Although additional equipment is necessary to quantify tumor stiffness with MRE, it provides a new way to assess HCC aggressiveness. In our study, all cases showed washin/out enhancement patterns according to AASLD criteria in conventional MR, but our results showed that some tumors were stiff and others were soft. The tumor capsule is recognized as a barrier preventing the spread of cancer cells and the presence of a capsule has been considered a significant and independent predictive factor of overall survival and recurrence, even in small HCCs.35 Encapsulated HCCs are associated with less vascular invasion, lower tumor stage, and smaller tumor size.3,5 Vascular invasion represents one of the most important prognostic factors for tumor recurrence and overall survival after HCC resection and this feature is included in major Society guidelines.36 Microvascular and macrovascular invasion are associated with a 4.4-fold and 15-fold increased risk of tumor recurrence, respectively.37 Poorly differentiated HCCs are associated with a higher recurrence rate (2-fold increase) and lower survival rate compared with well and moderately differentiated HCCs.3 Our results showed that HCCs that were poorly differentiated, had no capsule, and had vascular invasion were significantly stiffer than well or moderately differentiated HCCs, HCCs with capsule, and HCCs without vascular invasion, suggesting a possible role for MRE as a noninvasive indicator of these tumor characteristics.
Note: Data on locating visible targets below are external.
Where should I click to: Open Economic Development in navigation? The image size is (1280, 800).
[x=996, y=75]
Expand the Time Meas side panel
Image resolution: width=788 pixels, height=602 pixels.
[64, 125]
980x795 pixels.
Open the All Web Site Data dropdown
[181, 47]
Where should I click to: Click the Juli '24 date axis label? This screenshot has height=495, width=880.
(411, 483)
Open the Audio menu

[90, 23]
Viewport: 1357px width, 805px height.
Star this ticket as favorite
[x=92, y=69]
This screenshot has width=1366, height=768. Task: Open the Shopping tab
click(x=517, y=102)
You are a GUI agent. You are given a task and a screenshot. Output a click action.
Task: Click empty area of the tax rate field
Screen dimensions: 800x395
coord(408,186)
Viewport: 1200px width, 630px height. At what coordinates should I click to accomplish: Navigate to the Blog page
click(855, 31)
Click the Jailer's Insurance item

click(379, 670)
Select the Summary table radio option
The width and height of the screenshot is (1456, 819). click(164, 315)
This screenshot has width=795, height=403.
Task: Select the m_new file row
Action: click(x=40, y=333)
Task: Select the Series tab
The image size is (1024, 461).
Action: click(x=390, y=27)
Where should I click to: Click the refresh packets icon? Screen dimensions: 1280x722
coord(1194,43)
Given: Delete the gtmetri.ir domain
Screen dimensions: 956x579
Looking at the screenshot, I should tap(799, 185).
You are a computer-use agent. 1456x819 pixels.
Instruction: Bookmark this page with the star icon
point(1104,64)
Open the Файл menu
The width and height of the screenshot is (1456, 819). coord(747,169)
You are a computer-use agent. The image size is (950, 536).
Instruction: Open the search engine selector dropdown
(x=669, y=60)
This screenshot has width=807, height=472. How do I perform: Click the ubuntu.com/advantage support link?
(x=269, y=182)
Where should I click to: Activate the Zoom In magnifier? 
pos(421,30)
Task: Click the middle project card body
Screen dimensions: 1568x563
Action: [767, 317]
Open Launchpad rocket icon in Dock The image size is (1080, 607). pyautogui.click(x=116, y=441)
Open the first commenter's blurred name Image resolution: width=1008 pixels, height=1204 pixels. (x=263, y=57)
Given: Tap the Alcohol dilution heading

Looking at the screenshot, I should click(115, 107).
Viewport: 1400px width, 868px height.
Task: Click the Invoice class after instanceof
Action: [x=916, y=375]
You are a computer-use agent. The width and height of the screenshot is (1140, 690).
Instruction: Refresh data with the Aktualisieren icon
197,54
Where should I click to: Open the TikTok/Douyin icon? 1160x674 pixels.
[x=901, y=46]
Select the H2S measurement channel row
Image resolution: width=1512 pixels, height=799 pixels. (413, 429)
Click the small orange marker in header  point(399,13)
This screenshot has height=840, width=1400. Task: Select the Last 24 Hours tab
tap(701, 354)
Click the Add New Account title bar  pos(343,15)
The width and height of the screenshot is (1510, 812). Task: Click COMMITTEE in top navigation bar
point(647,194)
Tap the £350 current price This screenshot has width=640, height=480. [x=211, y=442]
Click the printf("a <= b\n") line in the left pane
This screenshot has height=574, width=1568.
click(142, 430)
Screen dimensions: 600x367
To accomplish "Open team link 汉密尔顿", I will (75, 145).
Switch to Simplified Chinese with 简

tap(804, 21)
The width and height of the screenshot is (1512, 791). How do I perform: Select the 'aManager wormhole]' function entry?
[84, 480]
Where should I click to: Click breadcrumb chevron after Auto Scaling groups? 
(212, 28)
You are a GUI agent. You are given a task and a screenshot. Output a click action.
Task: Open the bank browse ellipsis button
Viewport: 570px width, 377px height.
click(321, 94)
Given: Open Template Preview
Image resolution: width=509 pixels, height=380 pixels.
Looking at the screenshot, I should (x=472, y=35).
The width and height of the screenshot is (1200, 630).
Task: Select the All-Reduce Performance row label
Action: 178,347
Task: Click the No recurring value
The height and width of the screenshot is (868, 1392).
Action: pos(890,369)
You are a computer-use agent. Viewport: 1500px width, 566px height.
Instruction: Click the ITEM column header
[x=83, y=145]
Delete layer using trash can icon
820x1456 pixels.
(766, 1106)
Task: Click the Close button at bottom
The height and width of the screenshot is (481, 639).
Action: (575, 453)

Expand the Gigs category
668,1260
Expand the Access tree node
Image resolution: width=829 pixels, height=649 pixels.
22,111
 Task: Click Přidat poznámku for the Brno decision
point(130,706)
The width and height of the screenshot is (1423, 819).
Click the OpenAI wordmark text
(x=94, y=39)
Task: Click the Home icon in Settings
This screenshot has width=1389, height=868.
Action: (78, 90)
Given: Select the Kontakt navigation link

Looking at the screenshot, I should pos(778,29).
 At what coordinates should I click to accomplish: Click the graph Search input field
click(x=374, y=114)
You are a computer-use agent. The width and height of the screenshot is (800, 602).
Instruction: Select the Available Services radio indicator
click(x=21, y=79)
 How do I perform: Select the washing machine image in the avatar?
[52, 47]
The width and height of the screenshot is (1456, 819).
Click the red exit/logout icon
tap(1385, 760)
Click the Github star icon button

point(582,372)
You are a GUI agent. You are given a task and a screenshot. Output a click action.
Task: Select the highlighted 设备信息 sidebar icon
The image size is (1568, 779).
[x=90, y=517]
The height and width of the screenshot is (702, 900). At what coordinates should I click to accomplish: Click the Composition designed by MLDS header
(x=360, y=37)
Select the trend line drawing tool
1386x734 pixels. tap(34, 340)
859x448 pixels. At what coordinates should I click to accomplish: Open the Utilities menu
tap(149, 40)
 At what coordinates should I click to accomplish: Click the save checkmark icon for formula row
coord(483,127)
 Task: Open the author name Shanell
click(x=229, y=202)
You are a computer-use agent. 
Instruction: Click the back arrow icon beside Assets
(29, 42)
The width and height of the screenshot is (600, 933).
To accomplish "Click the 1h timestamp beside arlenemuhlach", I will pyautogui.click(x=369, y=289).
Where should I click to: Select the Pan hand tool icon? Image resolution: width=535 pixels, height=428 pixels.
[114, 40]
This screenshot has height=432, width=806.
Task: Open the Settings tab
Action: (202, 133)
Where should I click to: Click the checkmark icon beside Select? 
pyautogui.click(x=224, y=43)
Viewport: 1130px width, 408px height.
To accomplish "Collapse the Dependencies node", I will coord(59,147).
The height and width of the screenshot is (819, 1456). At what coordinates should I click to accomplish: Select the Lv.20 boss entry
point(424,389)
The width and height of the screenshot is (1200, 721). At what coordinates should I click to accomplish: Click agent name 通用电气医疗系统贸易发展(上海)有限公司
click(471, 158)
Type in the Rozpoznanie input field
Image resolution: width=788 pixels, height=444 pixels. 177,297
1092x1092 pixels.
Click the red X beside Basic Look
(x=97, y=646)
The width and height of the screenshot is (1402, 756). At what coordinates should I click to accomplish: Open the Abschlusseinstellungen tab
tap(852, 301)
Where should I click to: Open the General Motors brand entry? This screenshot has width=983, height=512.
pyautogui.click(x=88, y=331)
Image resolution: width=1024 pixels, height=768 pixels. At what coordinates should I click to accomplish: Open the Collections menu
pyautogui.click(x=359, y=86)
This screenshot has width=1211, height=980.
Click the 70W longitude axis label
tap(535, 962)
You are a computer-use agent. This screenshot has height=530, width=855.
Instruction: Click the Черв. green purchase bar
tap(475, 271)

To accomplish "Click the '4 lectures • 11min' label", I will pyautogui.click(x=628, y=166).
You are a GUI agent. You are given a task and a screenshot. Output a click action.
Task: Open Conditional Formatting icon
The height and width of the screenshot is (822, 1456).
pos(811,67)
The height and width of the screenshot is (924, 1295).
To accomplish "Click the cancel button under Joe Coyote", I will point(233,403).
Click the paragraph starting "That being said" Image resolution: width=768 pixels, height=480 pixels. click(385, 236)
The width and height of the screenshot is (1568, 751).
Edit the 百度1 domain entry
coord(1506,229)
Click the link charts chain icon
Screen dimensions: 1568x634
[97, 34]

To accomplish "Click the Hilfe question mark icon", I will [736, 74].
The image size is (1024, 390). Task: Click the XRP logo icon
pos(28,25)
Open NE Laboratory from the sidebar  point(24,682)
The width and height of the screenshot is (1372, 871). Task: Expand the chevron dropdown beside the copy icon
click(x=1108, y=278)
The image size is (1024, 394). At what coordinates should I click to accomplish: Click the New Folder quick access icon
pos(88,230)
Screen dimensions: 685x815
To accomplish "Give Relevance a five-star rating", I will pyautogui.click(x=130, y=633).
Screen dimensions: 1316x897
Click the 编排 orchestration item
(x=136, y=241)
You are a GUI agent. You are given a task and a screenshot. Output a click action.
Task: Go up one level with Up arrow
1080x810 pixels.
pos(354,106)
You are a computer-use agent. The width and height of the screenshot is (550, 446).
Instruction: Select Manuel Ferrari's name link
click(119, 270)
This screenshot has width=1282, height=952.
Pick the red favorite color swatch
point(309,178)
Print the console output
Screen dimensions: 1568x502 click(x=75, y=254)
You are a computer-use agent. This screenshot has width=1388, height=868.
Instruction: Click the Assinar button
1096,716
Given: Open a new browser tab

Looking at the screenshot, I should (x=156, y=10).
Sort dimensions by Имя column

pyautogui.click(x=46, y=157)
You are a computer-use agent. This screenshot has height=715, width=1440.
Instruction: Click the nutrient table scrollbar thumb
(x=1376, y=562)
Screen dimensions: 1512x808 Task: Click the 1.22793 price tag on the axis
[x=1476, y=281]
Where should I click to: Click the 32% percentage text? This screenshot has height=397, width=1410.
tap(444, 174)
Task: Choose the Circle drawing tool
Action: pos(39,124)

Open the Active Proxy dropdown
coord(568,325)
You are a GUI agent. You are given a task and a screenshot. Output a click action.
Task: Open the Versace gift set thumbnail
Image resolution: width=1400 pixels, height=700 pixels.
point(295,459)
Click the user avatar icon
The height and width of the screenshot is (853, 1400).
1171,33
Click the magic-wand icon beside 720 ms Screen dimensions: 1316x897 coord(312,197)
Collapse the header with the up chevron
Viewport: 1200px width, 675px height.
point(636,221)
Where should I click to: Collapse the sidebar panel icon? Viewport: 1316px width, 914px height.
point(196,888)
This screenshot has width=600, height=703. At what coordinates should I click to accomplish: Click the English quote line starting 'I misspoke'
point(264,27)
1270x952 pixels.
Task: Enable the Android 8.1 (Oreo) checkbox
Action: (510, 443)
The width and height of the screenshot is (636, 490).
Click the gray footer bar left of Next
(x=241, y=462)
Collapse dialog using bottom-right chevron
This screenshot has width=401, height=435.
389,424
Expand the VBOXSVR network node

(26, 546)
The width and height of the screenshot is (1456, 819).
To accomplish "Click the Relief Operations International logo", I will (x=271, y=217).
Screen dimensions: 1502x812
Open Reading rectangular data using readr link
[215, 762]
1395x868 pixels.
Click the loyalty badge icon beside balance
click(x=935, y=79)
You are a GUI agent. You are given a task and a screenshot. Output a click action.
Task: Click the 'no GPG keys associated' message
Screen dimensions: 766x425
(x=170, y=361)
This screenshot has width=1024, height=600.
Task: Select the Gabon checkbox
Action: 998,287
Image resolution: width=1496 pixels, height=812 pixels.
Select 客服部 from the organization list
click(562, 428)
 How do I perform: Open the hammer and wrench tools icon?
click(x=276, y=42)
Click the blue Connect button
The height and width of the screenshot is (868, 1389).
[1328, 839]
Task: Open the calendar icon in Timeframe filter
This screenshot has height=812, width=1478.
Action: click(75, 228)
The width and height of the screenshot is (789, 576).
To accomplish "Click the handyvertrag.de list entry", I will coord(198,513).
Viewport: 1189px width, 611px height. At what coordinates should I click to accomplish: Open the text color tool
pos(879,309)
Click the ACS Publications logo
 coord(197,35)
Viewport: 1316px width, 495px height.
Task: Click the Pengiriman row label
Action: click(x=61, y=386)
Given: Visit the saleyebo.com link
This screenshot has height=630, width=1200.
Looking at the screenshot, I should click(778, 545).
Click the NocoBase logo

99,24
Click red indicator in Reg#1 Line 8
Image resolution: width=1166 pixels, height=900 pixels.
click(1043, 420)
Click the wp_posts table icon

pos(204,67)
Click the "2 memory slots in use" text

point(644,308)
Our results also showed that patients with recurrence tend to have vascular invasion, no capsule, and higher tumor stiffness in addition to higher serum AST/ALT, AST, and HBV-DNA levels, larger tumor size, and advanced T stage. HCCs with recurrence tended to be poorly differentiated compared with HCCs without recurrence, but this did not show a significant difference, which may be due to our small sample size.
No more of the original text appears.